I should point out I am running a 64-bit version of Pro Eningeer Wildfire 4.0 on a 64-bit Windows 7 machine with a 2.3GHz Intel Core i7, 16GB of ram and an NVIDIA GT650M graphics card w/1GB of dedicated ram. The files are all stored locally. And the license is on a server.
I think you answered your own question! It is possible your drawing is loading the master rep. Go to the file menu and find drawing models. In the menu, it should show all the reps being used by the drawing from your top level assembly. If the master rep is included in the list, then delete it. Try to only include reps in the drawing. Our startup for drawings includes a selection of a rep to prevent master rep from being included for large assemblies.
If I select "-Remove Rep" then it gives me the option to remove the Master Rep. However, my understanding of the downstream affects of doing this in the drawing is a little foggy. If my repeat region is populated based on the master rep I assume I will break the connection and my repeat region will have to be reworked. I am okay with doing this but I just want to make sure I understand the repercussions.
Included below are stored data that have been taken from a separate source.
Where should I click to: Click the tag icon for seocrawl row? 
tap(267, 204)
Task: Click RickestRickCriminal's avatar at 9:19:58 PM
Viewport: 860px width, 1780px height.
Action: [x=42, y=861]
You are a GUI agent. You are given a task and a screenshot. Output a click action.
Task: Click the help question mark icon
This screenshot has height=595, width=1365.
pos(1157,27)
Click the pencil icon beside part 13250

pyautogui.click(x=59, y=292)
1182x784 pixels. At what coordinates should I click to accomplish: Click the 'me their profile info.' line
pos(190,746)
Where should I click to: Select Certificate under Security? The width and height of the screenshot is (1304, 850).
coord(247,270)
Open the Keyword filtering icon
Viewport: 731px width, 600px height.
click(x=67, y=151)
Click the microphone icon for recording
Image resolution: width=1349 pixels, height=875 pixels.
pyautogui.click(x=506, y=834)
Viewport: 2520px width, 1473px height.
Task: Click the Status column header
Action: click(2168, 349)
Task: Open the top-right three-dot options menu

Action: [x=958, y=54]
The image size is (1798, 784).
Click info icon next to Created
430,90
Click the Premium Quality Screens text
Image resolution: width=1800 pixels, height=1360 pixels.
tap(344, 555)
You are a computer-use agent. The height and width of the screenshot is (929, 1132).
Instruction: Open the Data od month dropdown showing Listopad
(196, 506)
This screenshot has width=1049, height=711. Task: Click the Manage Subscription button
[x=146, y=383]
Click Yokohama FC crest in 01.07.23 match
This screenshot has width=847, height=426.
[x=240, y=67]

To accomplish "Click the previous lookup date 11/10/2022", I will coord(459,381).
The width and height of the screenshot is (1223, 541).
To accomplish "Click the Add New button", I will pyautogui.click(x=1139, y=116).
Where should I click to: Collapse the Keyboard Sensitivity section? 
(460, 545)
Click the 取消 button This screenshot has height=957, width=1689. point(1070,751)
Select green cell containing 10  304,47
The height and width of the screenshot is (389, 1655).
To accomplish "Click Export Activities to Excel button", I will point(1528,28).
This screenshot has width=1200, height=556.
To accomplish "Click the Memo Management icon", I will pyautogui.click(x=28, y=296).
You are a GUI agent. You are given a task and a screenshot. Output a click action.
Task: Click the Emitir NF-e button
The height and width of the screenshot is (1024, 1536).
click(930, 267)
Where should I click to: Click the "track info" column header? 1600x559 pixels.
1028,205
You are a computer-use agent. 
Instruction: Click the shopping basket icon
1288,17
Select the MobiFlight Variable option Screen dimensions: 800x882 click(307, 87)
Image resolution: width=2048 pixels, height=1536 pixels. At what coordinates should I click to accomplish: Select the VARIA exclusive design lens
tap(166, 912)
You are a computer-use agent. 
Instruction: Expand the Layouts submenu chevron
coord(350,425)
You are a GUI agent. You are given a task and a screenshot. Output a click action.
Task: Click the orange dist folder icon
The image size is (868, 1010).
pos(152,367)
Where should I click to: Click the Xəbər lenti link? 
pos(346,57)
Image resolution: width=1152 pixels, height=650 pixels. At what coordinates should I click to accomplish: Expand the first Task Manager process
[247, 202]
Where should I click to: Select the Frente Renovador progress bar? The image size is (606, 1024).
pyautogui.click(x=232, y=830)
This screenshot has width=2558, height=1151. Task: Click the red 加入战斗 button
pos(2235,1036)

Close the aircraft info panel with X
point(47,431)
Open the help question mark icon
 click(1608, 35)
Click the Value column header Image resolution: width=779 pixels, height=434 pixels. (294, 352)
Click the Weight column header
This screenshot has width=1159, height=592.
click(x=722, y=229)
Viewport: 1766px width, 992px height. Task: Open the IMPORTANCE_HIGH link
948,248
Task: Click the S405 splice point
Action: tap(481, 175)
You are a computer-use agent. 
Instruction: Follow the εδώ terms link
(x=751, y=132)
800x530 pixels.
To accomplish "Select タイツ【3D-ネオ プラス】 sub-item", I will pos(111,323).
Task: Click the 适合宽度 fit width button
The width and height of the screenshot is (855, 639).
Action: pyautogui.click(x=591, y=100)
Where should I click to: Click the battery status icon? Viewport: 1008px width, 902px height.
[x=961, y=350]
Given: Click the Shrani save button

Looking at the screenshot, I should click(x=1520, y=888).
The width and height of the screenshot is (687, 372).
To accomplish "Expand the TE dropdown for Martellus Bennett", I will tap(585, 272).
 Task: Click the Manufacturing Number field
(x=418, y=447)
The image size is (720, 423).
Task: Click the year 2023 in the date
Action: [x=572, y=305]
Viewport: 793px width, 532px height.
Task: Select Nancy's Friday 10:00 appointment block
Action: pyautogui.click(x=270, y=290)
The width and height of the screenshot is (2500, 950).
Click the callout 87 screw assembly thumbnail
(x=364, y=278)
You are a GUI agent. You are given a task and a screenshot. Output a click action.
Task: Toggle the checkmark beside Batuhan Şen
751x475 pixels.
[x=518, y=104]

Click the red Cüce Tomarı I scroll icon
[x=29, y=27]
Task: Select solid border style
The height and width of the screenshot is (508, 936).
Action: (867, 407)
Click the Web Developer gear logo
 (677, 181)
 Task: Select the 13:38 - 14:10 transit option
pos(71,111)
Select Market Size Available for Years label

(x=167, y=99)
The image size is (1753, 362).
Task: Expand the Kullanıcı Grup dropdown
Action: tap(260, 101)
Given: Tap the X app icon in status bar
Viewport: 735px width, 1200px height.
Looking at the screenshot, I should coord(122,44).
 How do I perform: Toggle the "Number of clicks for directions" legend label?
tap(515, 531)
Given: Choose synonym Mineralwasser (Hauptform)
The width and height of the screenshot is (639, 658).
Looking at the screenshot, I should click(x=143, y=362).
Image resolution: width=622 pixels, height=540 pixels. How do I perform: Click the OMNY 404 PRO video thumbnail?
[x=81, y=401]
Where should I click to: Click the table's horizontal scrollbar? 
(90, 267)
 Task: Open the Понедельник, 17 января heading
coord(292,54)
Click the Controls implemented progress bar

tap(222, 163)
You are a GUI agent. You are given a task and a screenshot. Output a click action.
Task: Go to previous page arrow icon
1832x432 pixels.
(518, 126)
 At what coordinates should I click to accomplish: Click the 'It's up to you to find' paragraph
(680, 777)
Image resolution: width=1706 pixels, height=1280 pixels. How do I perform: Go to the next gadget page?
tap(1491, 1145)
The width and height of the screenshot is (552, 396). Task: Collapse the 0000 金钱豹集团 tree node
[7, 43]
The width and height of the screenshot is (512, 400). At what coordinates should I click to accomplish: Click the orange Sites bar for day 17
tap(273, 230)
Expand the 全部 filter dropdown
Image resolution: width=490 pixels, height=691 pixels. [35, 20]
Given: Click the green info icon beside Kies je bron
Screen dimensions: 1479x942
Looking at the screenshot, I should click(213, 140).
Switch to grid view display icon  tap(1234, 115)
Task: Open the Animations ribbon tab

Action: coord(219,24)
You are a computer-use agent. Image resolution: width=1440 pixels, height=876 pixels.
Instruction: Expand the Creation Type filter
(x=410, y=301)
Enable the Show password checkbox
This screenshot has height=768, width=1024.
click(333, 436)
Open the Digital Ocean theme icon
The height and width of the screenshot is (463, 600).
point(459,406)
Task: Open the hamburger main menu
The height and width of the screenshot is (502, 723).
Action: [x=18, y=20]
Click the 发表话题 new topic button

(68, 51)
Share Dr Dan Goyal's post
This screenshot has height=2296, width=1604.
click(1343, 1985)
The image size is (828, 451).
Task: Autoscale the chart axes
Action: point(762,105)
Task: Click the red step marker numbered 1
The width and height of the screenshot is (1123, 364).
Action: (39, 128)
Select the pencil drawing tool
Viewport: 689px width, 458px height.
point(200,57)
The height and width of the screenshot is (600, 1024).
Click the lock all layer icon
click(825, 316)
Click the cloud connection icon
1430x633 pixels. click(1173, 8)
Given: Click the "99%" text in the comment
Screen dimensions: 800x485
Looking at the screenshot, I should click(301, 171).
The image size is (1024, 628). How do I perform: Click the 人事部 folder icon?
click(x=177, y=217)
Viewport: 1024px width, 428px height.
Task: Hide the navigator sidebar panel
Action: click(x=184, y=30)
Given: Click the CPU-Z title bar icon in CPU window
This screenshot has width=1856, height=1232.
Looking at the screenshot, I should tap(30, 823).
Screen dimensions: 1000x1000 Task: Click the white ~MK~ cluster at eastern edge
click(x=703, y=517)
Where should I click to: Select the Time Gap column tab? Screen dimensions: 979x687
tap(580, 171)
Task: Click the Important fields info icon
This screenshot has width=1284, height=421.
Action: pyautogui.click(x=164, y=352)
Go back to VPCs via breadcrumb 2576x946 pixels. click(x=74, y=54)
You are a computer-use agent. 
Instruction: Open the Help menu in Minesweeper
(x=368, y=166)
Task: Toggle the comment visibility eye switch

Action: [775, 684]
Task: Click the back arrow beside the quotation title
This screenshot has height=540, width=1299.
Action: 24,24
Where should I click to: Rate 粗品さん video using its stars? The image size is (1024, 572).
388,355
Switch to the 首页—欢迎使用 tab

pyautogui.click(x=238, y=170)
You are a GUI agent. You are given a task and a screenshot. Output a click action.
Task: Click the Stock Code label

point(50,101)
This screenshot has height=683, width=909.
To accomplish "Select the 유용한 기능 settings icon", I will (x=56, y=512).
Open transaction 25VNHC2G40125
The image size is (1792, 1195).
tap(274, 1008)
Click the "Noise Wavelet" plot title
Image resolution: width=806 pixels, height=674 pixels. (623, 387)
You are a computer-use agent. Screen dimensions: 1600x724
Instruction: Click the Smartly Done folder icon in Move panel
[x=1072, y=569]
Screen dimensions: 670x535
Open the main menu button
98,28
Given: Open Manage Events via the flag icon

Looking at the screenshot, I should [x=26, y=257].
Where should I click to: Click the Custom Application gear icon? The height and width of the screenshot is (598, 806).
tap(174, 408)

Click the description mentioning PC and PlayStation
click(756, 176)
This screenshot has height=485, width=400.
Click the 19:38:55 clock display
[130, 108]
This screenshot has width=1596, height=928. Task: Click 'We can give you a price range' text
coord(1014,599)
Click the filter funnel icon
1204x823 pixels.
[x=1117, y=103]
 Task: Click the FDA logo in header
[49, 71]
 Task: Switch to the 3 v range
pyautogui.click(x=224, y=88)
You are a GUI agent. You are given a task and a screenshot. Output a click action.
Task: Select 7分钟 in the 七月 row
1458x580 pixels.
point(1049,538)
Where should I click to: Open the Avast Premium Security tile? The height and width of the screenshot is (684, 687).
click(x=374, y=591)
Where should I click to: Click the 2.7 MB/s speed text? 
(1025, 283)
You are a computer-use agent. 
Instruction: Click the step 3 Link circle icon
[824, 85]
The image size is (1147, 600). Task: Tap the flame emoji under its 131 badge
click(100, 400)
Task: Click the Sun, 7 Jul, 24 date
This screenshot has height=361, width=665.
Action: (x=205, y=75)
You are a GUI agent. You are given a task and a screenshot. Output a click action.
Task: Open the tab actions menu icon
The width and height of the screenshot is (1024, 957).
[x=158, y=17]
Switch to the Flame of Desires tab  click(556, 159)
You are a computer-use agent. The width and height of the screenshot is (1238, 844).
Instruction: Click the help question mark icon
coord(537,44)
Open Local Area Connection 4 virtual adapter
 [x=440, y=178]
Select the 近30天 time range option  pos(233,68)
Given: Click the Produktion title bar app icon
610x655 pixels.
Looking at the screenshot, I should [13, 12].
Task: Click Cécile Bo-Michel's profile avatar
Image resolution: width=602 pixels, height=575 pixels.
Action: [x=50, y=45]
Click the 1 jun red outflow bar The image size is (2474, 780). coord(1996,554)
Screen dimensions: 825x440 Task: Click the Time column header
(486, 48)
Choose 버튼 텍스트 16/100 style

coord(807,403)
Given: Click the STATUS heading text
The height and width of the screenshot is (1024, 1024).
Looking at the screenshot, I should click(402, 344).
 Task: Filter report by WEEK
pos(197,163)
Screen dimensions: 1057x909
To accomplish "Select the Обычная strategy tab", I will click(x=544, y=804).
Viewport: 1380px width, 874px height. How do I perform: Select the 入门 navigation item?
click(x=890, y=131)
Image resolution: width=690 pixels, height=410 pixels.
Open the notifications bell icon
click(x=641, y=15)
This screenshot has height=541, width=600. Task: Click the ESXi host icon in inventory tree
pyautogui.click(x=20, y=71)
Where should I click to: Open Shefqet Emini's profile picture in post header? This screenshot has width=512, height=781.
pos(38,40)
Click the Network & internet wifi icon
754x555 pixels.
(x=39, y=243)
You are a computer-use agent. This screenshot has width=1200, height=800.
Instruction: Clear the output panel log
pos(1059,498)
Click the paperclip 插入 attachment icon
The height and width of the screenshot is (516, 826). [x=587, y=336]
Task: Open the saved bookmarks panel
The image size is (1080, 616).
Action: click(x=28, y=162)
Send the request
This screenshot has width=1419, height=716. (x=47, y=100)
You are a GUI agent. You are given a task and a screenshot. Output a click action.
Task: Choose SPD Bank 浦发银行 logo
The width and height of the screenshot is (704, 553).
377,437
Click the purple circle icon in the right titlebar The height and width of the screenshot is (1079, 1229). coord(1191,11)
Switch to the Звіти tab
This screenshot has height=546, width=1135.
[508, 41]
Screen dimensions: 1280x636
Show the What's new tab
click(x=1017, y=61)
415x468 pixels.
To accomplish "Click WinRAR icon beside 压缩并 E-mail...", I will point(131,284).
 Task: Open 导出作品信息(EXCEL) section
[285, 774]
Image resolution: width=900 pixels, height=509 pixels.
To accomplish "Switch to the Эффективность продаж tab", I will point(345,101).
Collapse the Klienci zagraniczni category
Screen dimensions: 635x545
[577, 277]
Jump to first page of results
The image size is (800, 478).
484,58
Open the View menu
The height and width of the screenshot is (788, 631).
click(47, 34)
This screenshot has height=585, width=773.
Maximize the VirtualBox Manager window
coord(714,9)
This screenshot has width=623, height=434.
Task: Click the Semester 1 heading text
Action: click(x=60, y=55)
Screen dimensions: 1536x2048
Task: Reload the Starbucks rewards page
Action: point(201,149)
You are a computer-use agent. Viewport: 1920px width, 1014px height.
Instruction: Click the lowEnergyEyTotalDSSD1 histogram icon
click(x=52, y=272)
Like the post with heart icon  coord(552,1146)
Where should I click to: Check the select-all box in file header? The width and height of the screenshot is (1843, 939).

While I am on the topic is there a way to identify which rep the repeat region is pulling the data from?
It's hard to answer your question without knowing how large your assemblies are, what you are trying to show on the drawing and how the assembly structure is set up. Basically, is it an installation assembly which includes showing how to assemble one system onto reference back ground information, or are you creating an assembly drawing of how to put together the system?
The drawing is actually a configuration drawing of the top level assembly. I have a top level assembly drawing which shows 5 different iterations of our new product line. This is controlled with a parent assembly which has five unique children. In the drawing I am trying to show the variations in the bill of materials and highlight the key differences in the systems by showing the same view of each system.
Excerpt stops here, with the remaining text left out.